▶ THE PROBLEM
Recast the items in the stretch from the line containing "The width and" through the line containing "click(1116, 26)" as a Markdown table with the columns Row and Line, one row per line, with blank lines left out.

# RECORDS FOR THE TASK start

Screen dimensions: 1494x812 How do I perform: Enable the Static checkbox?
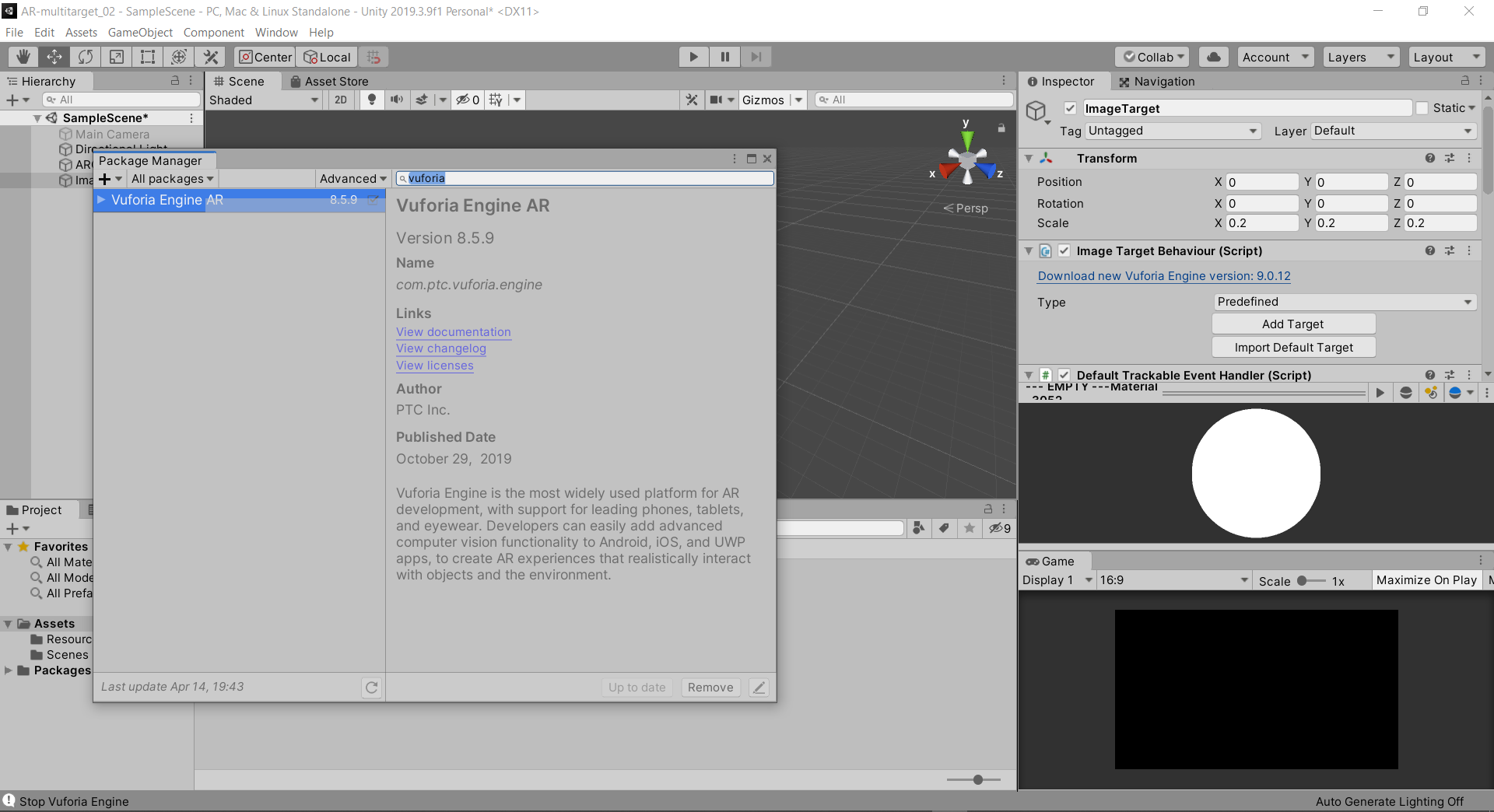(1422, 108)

# RECORDS FOR THE TASK end
# RECORDS FOR THE TASK start

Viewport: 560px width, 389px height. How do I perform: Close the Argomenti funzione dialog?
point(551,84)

# RECORDS FOR THE TASK end
# RECORDS FOR THE TASK start

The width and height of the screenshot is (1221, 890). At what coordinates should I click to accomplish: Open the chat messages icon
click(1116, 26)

# RECORDS FOR THE TASK end

▶ OUTPUT BELOW
| Row | Line |
|---|---|
| 1 | The width and height of the screenshot is (1221, 890). At what coordinates should I click to accomplish: Open the chat messages icon |
| 2 | click(1116, 26) |